Shay détonne quelque peu dans cette section dans la mesure où elle pourrait aisément trouver sa place dans les têtes d’affiche, de par son ancienneté, son passage en tant que jurée à Nouvelle École, ou encore sa notoriété et son influence sur les réseaux sociaux. Cependant, son troisième album, Pourvu qu’il pleuve, aura aussi confirmé un décalage entre son aura et son poids réel dans l’industrie, attestant une fois de plus de la difficulté pour une rappeuse d’exister au premier plan, quand bien même celle-ci est la mieux lotie. Comparativement à ses deux prédécesseurs, ce nouvel opus bénéficie d’une homogénéité bienvenue et pourrait même sembler, dans sa forme, être son projet le plus complet à ce jour. Néanmoins, contrairement à Antidote et Jolie Garce, il manque ce petit banger (Jolie, PMW, Thibaut Courtois) qui ferait la différence, qui inviterait véritablement à la réécoute. Au sample décevant (trop facile et sans réelle plus value) de Dilemma de Nelly (Shooter), on préfère l’intense ouverture, Partie Hier. Titre redoutable sur lequel elle pose ses règles entre mélodie et kickage, qui laisse entrevoir la rappeuse qu’elle pourrait être si elle choisissait une direction plus franche. Côté invités, à la nouvelle collaboration avec Niska (moins marquante que la précédente), Sans Cœur, on accroche nettement plus à À l’Envers featuring Gazo, qui rappelle dans sa vibe à un rap US tendance première moitié 2000, ensoleillé et entêtant. Mention également pour Paradis aux côtés de son ex-collègue de Nouvelle Ecole, SCH, qui l’emmène sur un registre plus chiadé lyricalement. Plus globalement, visuellement, Shay ne manque pas de personnalité, paradoxalement sa musique tend trop à une forme générique qui efface trop souvent ses singularités.
Depuis son apparition au sein du 92i, Green Montana a toute notre attention. Musique planante et flow aérien, si sa progression est avérée, sa formule s’est davantage optimisée que renouvelée. En ce sens, SAUDADE tient à la fois de la forme finale et de la fin d’un cycle (il devrait voler de ses propres ailes ou changer d’écurie pour son prochain projet). Dans les thèmes, rien de nouveau (argent, filles, luxe et détente), dans les faits, un opus léché et très bien produit que l’on a beaucoup écouté à sa sortie (vers lequel nous sommes en revanche peu revenus). Dans le détail, on retient notamment une nouvelle excellente collaboration avec SDM sur barcelona92 mais aussi bank ou oseille mon amour. Green n’a pas plus déçu qu’il n’a surpris. Il s’est contenté de conforter une proposition, certes singulière, sans prendre le risque de la réinventer. Cela n’empêche pas SAUDADE d’être extrêmement plaisant.

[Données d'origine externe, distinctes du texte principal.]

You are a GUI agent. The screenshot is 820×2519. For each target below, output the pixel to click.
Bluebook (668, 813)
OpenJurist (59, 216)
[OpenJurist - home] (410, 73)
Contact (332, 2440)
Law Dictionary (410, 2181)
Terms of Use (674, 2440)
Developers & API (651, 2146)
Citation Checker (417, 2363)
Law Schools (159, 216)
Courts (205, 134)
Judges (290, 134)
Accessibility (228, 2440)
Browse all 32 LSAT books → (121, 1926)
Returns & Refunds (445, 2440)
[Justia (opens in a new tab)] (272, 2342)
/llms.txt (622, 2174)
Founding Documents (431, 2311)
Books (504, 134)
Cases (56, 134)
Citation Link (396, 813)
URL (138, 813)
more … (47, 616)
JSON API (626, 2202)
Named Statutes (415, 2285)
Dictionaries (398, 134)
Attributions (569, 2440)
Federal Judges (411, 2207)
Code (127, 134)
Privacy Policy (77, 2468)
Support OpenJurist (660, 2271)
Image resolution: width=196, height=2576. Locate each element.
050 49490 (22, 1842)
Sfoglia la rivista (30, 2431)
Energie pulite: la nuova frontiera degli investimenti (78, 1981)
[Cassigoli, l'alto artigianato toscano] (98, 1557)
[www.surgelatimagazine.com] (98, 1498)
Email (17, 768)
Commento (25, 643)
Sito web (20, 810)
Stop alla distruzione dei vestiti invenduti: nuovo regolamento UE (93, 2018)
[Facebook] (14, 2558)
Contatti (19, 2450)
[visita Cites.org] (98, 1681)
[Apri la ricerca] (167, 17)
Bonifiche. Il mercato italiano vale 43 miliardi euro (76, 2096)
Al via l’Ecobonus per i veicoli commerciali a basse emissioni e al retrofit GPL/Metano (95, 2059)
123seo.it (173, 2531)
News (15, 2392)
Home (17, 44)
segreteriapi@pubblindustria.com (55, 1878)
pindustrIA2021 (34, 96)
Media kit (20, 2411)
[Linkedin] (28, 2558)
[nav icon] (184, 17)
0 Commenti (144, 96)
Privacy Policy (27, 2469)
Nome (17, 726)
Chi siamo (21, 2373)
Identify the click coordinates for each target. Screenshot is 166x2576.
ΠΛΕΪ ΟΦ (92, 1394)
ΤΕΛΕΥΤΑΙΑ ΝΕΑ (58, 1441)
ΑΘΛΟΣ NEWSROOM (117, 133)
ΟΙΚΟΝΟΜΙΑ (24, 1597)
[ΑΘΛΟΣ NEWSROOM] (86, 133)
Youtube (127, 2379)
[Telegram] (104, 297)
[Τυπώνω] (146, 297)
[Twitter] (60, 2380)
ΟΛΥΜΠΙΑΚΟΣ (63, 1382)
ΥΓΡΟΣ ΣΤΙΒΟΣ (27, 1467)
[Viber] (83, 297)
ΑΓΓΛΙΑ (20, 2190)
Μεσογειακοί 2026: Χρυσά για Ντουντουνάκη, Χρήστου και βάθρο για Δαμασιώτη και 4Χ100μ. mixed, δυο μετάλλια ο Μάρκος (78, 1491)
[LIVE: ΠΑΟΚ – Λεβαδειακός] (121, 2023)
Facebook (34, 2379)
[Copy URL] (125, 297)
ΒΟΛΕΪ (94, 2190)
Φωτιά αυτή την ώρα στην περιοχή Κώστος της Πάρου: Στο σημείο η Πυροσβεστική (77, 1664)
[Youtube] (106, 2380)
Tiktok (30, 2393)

On attendait avec curiosité le premier album solo de ZED après plusieurs featurings et EP (SOIXANT3) prometteurs. Après la réussite en solitaire de son acolyte de 13 Block, Stavo, le rappeur s’est révélé largement à la hauteur de cette attente. Défricheur de flows et de mélodies au sein du BLO, Zed a fait preuve sur Malcom, d’audace et d’acuité. S’il n’a pas abandonné la trap, en atteste l’excellent #ZEDEUDÉ (60) ou Mauvaise mine (feat. Ziak), son horizon se montre nettement plus vaste. Le panel d’invités (Laylow, Green Montana, Josman…) qui l’accompagnent sur le projet, illustre un désir de diversité et une envie de se mettre en difficulté, sans renier ses atouts. Shaggy aux côtés de Nekfeu (très en forme), est en ce sens à l’image de l’album, partiellement familier tout en étant fréquemment inattendu, il témoigne d’une fluidité musicale à toute épreuve où l’amour des sonorités « neuves » transcende les éventuelles limites. Zed sait aussi se montrer redoutable en solo (F.A.M, Celle-ci) et affiche constamment une polyvalence micro en main qui engendre un constat sans appel. Malcom mêle plaisir musical, cohérence et exigence dans sa direction artistique, pour se poser parmi les propositions les plus stimulantes de l’année.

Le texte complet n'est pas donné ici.